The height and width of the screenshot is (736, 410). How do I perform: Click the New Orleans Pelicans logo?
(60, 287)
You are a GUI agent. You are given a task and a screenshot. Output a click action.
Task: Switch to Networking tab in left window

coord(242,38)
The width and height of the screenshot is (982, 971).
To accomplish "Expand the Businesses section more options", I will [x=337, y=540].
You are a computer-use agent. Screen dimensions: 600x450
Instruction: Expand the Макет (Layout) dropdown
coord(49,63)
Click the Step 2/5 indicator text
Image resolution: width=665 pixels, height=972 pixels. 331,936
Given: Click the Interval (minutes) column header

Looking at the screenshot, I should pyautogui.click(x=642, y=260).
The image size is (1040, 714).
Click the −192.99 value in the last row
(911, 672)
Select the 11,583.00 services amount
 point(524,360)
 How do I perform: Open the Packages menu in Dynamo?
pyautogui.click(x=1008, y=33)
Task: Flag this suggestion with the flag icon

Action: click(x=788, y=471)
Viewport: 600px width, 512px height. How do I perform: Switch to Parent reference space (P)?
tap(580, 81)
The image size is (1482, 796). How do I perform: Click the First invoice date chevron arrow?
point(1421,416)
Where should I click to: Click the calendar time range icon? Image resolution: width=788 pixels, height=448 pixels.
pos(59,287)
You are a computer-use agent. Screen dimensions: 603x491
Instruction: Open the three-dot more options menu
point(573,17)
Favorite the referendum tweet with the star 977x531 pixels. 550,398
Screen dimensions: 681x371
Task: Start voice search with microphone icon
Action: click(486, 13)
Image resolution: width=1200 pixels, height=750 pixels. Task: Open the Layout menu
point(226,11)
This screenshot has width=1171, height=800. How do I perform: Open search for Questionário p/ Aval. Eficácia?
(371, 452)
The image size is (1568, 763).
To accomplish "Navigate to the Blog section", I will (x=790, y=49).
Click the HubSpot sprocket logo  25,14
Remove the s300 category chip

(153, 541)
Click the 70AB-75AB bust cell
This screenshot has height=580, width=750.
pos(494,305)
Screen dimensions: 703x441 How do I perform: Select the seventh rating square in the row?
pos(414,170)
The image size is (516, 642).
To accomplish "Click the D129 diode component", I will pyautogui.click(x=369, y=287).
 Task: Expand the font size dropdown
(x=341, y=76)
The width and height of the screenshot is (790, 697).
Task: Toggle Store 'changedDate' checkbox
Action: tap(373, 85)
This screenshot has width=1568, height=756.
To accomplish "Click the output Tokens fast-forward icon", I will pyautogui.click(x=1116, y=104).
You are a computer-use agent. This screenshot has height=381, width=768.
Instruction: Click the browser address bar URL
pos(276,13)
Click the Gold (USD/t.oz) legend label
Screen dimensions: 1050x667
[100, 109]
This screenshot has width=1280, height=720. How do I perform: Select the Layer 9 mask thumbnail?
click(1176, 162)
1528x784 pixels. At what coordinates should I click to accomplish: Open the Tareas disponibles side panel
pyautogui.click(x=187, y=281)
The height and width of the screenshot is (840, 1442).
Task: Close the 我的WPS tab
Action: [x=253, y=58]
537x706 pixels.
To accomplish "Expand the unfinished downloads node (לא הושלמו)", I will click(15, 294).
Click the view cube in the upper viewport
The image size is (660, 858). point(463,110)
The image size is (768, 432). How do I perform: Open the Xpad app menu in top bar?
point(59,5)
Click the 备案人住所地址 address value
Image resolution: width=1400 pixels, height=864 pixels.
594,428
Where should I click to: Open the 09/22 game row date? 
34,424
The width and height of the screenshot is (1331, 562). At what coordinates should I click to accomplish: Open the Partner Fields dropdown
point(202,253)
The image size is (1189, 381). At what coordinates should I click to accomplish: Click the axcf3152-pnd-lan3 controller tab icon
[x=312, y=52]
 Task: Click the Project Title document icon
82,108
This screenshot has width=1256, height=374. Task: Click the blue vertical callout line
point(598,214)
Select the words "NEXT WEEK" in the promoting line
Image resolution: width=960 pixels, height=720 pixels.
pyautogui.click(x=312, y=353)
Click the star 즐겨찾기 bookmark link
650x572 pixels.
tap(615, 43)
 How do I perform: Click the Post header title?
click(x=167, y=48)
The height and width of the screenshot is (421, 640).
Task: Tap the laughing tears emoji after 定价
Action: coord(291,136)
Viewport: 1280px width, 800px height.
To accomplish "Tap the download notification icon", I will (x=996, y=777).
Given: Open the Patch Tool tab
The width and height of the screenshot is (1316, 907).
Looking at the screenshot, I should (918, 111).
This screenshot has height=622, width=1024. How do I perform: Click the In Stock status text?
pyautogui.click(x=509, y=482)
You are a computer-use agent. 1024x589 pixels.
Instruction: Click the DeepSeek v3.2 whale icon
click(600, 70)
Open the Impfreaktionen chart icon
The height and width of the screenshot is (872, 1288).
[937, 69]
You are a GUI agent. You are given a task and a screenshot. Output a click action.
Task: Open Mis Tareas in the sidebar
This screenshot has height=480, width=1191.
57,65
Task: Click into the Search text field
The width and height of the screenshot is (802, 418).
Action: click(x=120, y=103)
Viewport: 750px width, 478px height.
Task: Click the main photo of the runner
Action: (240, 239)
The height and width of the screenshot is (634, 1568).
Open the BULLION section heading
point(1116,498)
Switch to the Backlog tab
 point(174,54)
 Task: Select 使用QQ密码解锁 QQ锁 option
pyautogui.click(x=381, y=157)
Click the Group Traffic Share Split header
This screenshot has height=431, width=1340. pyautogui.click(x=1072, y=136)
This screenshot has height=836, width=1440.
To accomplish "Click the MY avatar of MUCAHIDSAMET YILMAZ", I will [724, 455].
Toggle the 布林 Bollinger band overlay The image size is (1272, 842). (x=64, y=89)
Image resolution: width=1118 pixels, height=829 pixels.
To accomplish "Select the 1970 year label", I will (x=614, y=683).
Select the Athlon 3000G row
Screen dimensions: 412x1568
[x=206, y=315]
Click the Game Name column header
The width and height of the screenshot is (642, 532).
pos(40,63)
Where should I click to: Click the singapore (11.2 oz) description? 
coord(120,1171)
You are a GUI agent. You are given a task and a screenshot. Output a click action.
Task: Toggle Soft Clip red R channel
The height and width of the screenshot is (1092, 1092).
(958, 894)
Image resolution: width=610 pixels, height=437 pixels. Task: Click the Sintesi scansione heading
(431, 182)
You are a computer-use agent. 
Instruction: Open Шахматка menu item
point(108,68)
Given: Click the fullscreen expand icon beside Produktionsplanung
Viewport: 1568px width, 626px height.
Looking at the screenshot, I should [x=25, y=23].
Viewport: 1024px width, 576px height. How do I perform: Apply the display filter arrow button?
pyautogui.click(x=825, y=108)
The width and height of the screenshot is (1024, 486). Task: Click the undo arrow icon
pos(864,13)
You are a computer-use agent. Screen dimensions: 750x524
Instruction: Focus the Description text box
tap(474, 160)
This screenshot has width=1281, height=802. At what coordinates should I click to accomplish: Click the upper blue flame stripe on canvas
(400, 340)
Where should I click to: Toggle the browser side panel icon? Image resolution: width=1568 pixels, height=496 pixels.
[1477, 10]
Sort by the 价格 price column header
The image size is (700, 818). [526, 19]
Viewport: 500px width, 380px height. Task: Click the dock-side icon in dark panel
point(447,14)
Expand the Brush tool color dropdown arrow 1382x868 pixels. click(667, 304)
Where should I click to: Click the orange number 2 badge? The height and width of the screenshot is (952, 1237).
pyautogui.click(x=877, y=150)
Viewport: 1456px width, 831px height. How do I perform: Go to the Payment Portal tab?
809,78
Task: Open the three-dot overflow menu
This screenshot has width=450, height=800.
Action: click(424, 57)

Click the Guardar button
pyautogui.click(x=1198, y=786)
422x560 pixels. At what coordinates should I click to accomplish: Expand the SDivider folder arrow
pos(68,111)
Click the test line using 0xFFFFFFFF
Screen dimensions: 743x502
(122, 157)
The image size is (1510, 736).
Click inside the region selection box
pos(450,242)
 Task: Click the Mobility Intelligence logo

Work required: Set down the lines of the listing word for word, from its first line through the line containing "The width and height of the screenshot is (982, 971).". Both of those lines belong in the answer, and no others do.

Task output:
The height and width of the screenshot is (736, 410). How do I perform: Click the New Orleans Pelicans logo?
(60, 287)
You are a GUI agent. You are given a task and a screenshot. Output a click action.
Task: Switch to Networking tab in left window

coord(242,38)
The width and height of the screenshot is (982, 971).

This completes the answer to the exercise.